De gemeenteraad heeft in artikel 2:79, eerste lid, van de APV bepaald dat degene die een woning of een bij die woning behorend erf gebruikt, er zorg voor dient te dragen dat door gedragingen in of rondom die woning of dat erf geen ernstige hinder voor omwonenden wordt veroorzaakt.

‘Omwonenden’ (2:79, eerste lid, APV)

Het gaat om bewoners die woonachtig zijn in de directe nabijheid van de woning c.a. van waaruit de overlast plaatsvindt.

‘Ernstige hinder’ (2:79, eerste lid, APV)

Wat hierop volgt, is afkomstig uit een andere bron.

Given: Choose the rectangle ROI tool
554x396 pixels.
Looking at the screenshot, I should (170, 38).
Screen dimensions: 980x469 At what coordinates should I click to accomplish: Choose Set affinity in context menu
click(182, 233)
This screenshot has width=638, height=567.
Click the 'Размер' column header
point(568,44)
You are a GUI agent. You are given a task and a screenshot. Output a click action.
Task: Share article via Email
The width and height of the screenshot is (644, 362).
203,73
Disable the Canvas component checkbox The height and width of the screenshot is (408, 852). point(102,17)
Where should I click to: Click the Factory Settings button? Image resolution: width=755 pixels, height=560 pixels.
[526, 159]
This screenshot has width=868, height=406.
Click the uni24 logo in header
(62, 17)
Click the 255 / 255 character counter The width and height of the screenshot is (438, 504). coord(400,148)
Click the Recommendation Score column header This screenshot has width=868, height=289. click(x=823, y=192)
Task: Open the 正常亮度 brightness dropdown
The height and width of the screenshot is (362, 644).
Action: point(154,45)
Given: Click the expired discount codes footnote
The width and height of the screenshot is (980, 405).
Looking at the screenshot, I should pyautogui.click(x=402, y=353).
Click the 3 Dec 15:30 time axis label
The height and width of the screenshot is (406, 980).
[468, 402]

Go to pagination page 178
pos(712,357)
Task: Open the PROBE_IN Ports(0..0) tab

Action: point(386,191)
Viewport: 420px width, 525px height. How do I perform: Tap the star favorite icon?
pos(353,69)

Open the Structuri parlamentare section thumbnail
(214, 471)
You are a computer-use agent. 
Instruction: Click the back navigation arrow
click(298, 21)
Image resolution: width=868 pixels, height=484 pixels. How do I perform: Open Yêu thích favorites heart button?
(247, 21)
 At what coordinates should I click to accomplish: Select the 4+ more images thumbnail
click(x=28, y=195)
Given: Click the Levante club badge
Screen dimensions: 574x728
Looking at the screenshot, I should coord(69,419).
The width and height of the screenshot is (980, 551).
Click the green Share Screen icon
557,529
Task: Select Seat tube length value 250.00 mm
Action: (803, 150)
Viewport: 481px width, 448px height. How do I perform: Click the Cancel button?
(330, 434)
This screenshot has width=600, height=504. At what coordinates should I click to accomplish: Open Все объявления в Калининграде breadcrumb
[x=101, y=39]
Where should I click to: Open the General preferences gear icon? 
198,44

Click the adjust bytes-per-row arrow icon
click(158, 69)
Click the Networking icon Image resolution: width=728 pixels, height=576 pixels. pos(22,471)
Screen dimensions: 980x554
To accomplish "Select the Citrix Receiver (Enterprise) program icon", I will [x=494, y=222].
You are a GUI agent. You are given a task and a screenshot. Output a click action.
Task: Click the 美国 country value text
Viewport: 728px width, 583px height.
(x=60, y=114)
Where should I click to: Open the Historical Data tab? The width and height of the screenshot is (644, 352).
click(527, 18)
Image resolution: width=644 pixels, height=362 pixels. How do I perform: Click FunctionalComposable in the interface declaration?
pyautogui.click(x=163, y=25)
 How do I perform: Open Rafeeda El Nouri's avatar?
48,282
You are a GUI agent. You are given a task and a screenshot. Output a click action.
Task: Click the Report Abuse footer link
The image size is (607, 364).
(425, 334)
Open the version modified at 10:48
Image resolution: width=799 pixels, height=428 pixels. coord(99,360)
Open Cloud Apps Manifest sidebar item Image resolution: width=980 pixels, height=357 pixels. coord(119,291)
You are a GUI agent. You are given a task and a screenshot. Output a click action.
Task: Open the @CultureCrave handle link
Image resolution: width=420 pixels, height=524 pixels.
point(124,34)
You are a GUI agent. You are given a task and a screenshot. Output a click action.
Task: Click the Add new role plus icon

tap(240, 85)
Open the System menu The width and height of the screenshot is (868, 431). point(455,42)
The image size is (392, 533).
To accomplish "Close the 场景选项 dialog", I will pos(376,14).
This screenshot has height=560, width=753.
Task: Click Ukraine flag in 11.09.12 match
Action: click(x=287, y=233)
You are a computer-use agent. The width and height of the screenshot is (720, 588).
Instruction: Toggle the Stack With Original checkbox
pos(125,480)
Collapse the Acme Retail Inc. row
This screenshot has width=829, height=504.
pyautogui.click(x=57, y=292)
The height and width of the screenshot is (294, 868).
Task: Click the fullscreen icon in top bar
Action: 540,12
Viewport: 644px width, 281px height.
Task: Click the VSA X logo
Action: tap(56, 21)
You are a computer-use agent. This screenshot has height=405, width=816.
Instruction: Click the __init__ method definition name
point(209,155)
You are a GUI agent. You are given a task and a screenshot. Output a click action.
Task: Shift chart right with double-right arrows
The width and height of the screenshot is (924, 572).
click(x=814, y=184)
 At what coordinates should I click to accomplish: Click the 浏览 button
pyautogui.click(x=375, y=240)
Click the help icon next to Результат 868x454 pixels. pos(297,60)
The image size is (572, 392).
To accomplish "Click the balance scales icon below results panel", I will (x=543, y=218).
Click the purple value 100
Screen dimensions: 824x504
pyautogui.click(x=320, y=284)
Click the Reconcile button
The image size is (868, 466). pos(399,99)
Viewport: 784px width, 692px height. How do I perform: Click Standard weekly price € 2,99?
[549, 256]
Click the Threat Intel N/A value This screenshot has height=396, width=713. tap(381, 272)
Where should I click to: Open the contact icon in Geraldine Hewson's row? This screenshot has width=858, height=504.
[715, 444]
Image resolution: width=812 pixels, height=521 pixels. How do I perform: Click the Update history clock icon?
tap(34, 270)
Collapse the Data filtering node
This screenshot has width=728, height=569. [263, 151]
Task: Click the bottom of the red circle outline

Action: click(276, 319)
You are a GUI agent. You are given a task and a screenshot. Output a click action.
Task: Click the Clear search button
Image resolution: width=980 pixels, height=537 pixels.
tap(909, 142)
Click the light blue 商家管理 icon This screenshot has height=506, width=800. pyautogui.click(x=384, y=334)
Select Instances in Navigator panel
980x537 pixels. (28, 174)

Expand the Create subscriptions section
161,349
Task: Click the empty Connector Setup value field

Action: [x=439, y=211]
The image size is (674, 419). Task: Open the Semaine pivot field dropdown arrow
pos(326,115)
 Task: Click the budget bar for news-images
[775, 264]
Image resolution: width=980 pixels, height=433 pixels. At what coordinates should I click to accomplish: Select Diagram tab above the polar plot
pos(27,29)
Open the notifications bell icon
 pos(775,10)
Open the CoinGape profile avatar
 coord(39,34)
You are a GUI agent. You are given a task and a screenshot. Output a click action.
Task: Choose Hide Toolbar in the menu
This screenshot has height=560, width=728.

Met ernstige hinder wordt gedoeld op ernstige hinder voor de omwonenden. Een vergelijking kan worden gemaakt met artikel 37 van Boek 5 van het Burgerlijk Wetboek, waar onder ‘hinder’ gedragingen worden verstaan zoals het verspreiden van rumoer, trillingen, stank, rook of gassen of het onthouden van licht of lucht. Ernstige hinder als bedoeld in artikel 151d van de Gemeentewet kan tevens onrechtmatig zijn in de zin van artikel 5:37 van het Burgerlijk Wetboek, maar dat is geen vereiste. En andersom zal niet elke onrechtmatige burenhinder ook automatisch kunnen worden aangemerkt als ernstige hinder als bedoeld in artikel 151d van de Gemeentewet. Artikel 2:79, vierde lid, van de APV somt (niet-limitatief) enkele bedoelde vormen van ‘ernstige en herhaaldelijke hinder voor omwonenden’ op. Met de term ‘herhaaldelijk’ wordt gedoeld op het vereiste dat de ernstige hinder een terugkerend karakter heeft (hetgeen niet noodzakelijkerwijze hetzelfde is als ‘ernstige hinder zonder onderbreking’). De burgmeester geeft derhalve geen toepassing aan de bestuursdwangbevoegdheid op basis van één incident.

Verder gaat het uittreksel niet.